“You can’t say that,” she told me slowly, seriously.

“Why not?” I asked with more than a bit of a laugh catching in my throat.

“Because that’s mean and you’re not a mean person,” she responded.

She’s right, of course.  I absolutely can’t say what it is I really want to say because, even though what I’ve got to unload in terms of comments strikes me as tremendously accurate and actually governed by a little bit of restraint, I’m also aware that those comments will undoubtedly come off as far more mean than I intend. Because here’s what I really want to say to one of my Facebook buddies:

1.    Sweetheart?  Your Facebook posts, while always slightly bizarre and glaringly transparent in your quest for neediness, have now veered into crazy person territory.

2.    The more times you write an epic poem on social media about how you have lost yet another friend due to a disagreement the two of you had over social media, the more times I think that maybe you should be committed in a place that doesn’t have Wi-Fi.

3.    It legitimately freaks me out that the man who lives with you responds to your posts with a comment meant to validate your new and spiking level of ridiculousness.  I mean, can’t he just sit next to you on the couch and tell you he agrees with something you posted?  Why must his comment be public?  Dear Lord, why?

4.    While I certainly understand the cathartic burst of releasing your ideas into the world (Hi, I’m Nell and this is my blog!), I’m still mildly confused by the fact that you post shit that is so obviously designed to get you scores of affirmations from a lot of people you cannot possibly care about.  Yes, some of my dearest friends are people I follow on these sites, but there are also people labeled “friends” that I haven’t seen since the day I first learned how to use a tampon.  I’m used to the odd world of social media now; I’m accustomed to the likelihood of getting a birthday notification for a relative stranger or finding out that a former student of mine just bought herself a puggle.  But while I’m on board with inhabiting a universe crammed full of puggles, it doesn’t mean I really care about how well her dog slept last night and she can’t possibly care that I don’t care, right?  Like, isn’t that the silent but binding agreement we all sort of made when we signed up for Facebook and Twitter and Instagram as adults – that we could send a smiley face here and there or get in touch when necessary but that there didn’t have to be any real emoting involved since that kind of shit should really be reserved for your closest confidants and occur in the actual real world instead of through a screen?

MATERIAL:
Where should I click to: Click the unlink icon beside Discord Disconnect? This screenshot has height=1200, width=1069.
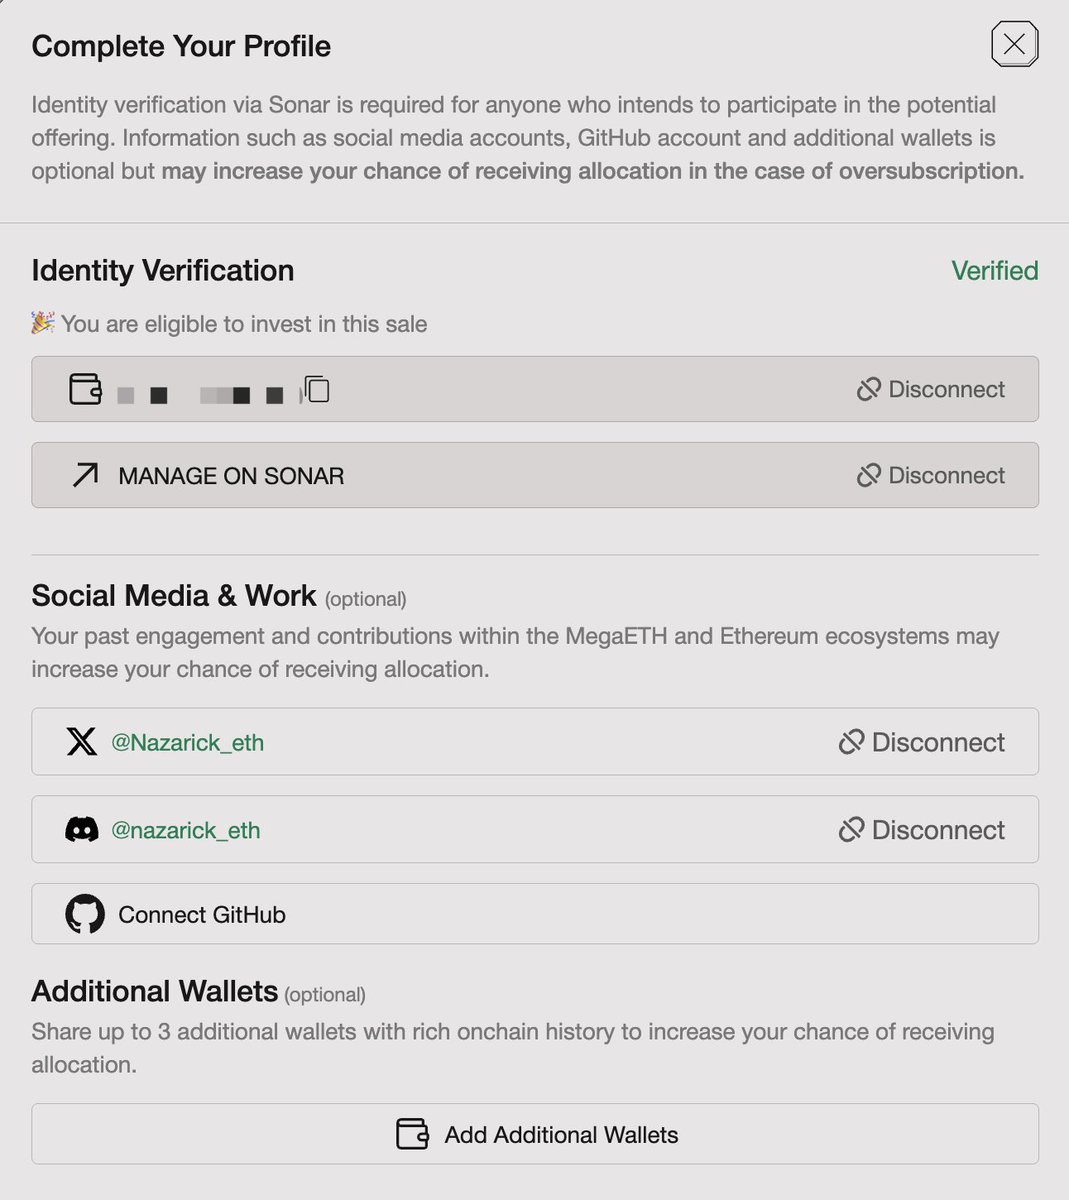(x=851, y=829)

DIRECTIVE: Write out, word for word, the passage of the blog post that begins with the words containing "3.    It legitimately" and ends with "Dear Lord, why?". The lines above are not required for what comes next.

CORRECT OUTPUT:
3.    It legitimately freaks me out that the man who lives with you responds to your posts with a comment meant to validate your new and spiking level of ridiculousness.  I mean, can’t he just sit next to you on the couch and tell you he agrees with something you posted?  Why must his comment be public?  Dear Lord, why?